Il faut bien sûr préciser que cette salle à manger servait aussi de salle de théâtre, de lieu de réunion de l’équipe enseignante, et de salle de cinéma quand par grand bonheur, on nous offrait sur l’écran improvisé un film noir et blanc de Charlie Chaplin ou de Laurel et Hardi…

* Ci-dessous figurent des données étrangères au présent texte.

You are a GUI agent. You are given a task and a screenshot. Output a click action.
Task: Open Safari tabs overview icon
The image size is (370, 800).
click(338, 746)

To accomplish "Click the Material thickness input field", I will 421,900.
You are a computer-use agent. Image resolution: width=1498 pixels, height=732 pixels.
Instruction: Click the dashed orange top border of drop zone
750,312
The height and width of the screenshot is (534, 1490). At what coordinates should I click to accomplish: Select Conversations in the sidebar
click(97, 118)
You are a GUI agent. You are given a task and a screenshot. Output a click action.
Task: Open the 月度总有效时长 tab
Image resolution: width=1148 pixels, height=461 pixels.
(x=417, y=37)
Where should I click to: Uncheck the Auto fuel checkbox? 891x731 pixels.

À Hanoukka, nous y acclamions à tue-tête jusqu’à nous égosiller les chants des maccabéens en scandant certains mots, certaines phrases… et je crois que c’était le moment le plus émouvant de la soirée. Nous étions là réunis, tous ensemble, riches et pauvres, grands et petits, religieux et laïques, pour chanter la gloire des maccabéens qui estompait nos appréhensions et instillait en nous l’espoir de voir un jour Jérusalem, de voir la nation juive enfin réunie sous les mêmes cieux….
Au retour chez nous, j’aidais grand-mère à préparer les mèches de laine qu’elle trempait dans de l’huile d’olive vierge avant de les placer méticuleusement dans sa grande hanoukka en cuivre bien astiquée, qu’elle conservait en relief sur un rayon de l’armoire vitrée de la salle à manger durant tous les jours de la semaine. À Hanoukka, elle la positionnait devant la grande fenêtre donnant sur la rue.
Mais tout cela c’était hier, passé lumineux que nous essayons tous de faire revivre à travers nos souvenirs. Je n’ignore pas que la force du présent et du quotidien éclipsera infailliblement ces instants sublimes que beaucoup d’entre nous refusent de voir s’éloigner de nous.
Mon petit fils Ilay et ma petite fille Yarden tournent sur eux-mêmes comme des toupilles lorsque je leur fredonne nostalgiquement « Sevivon sove, sove, sove… », en tenant leurs deux petites menottes sur leurs têtes pour ressembler à une toupille… c’est tendre, c’est beau et ces deux petits chenapans réussissent par leur jeu innocent à réveiller les spirales de notre passé lumineux que nous tous cherchons tant à leur offrir en héritage.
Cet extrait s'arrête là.